Text block
-------------------------

9.2. Multiple pass pdf formatting

RML2PDF resolves names that are referenced before they have been defined by making (by default) at most two passes through the text. If the first pass does not define all names before they have been referenced then RML2PDF formats the document twice.

On the first pass the default value for any undefined name is used for formatting the document (and it may under some circumstances effect the placement of the page breaks). On the second the program uses the resolved value determined on the first pass where the name is referenced.

It is possible to create a chain of references that cannot be resolved, such as:

<namedString id="a"><name id="b" default="XXX"/></namedString> <namedString id="b"><name id="a" default="XXX"/></namedString>

In this case RML2PDF will signal an error and fail.

-------------------------

Extracted entries
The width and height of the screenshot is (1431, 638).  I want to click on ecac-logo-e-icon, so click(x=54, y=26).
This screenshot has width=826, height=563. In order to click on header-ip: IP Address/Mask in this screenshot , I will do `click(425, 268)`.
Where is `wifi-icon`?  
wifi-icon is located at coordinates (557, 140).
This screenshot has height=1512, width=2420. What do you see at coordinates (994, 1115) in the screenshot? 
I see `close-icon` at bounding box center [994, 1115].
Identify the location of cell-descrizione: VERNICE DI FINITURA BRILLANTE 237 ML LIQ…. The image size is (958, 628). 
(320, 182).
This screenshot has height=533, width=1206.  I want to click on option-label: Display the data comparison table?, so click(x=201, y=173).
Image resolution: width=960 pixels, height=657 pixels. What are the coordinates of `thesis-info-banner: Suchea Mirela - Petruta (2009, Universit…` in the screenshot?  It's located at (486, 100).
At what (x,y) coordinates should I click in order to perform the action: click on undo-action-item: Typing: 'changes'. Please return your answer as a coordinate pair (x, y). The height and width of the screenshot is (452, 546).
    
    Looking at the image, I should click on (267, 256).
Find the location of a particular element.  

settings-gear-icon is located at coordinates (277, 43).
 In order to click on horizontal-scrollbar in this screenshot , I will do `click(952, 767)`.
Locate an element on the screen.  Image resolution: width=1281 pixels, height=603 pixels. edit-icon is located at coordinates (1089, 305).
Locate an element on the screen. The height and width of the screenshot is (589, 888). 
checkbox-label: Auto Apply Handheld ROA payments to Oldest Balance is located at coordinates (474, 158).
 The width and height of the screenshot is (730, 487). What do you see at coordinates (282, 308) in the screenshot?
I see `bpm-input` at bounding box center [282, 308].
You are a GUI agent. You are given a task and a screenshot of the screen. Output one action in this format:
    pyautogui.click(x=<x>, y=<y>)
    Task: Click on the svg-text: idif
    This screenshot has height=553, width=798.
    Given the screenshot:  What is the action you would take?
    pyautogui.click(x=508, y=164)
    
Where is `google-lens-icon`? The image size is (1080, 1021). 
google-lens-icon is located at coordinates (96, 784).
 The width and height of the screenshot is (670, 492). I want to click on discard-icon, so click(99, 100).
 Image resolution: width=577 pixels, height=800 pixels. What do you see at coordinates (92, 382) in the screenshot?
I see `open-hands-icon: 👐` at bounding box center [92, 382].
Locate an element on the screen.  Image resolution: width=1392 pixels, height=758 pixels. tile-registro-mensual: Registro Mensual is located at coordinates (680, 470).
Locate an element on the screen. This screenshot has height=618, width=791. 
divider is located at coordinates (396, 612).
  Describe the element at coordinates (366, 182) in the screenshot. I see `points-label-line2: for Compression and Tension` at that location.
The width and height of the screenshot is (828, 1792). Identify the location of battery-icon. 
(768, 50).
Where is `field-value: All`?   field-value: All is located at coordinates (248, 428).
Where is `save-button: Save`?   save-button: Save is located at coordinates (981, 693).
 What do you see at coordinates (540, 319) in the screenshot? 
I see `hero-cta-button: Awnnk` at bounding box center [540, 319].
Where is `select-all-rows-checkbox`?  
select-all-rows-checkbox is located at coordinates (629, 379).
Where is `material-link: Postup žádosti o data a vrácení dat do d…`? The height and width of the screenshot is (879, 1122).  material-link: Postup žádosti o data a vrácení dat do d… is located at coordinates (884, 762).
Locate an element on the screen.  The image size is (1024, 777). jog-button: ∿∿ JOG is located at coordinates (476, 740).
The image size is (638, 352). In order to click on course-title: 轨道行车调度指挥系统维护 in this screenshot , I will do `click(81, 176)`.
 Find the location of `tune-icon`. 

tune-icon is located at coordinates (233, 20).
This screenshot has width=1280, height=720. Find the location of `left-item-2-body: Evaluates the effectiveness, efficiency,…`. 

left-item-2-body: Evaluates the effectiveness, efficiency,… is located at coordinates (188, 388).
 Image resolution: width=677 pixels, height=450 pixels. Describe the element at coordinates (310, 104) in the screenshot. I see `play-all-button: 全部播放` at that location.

-------------------------

List of tasks
(1) Answer these questions from the RML2PDF passage.
(a) By default, at most how many passes does RML2PDF make through the text?
(b) On the first pass, what value is used for a name that has not yet been defined?
(c) What does RML2PDF do when it meets a chain of references that cannot be resolved?
(2) Write the next part of the RML2PDF passage, starting after its last sentence.
The listing was drawn from a different source than the RML2PDF passage.

Responses to the tasks
(1)
(a) At most two passes.
(b) The default value for that name.
(c) It signals an error and fails.

(2)
It is also possible to have a chain of references which requires more than one pass to resolve, such as:

<namedString id="a"><pageNumber/> is where A is defined, and <name id="b" default="XXX"/></namedString>


<namedString id="b"><pageNumber/> is where B is defined, and <name id="c" default="XXX"/></namedString>


<namedString id="c"><pageNumber/> is where C is defined</namedString>

By default RML2PDF will fail in this case also, but it is possible to invoke the main processing function RML2PDF.go to allow additional formatting passes. For example as in:

rml2pdf.go(xmlInputText, passLimit=3)

to request that the processor execute a maximum of 3 formatting passes before signalling an error if more unresolved names remain.

WARNING: A document that requires two formatting passes will take about twice as long to generate as a document that requires only one. For time critical applications it is best to avoid the need for extra formatting passes if they are not needed.

RML documents that do not have references to names before they are defined will not require more than one formatting pass.

9.3. Calculated Page Numbers: evalString

Some documents require the ability to give "relative pagenumbers." To meet this requirement RML2PDF includes the evalString tag. For example The following para:

<para><font color="crimson">
The last page is <getName id="LASTPAGENO" default="-999"/>
One less than that is
<evalString default="XXXX">
<getName id="LASTPAGENO" default="-999"/> - 1
The current page is <pageNumber/>.
And there are
<evalString default="XXXX">
<getName id="LASTPAGENO" default="-999"/> - <pageNumber/>
pages to go.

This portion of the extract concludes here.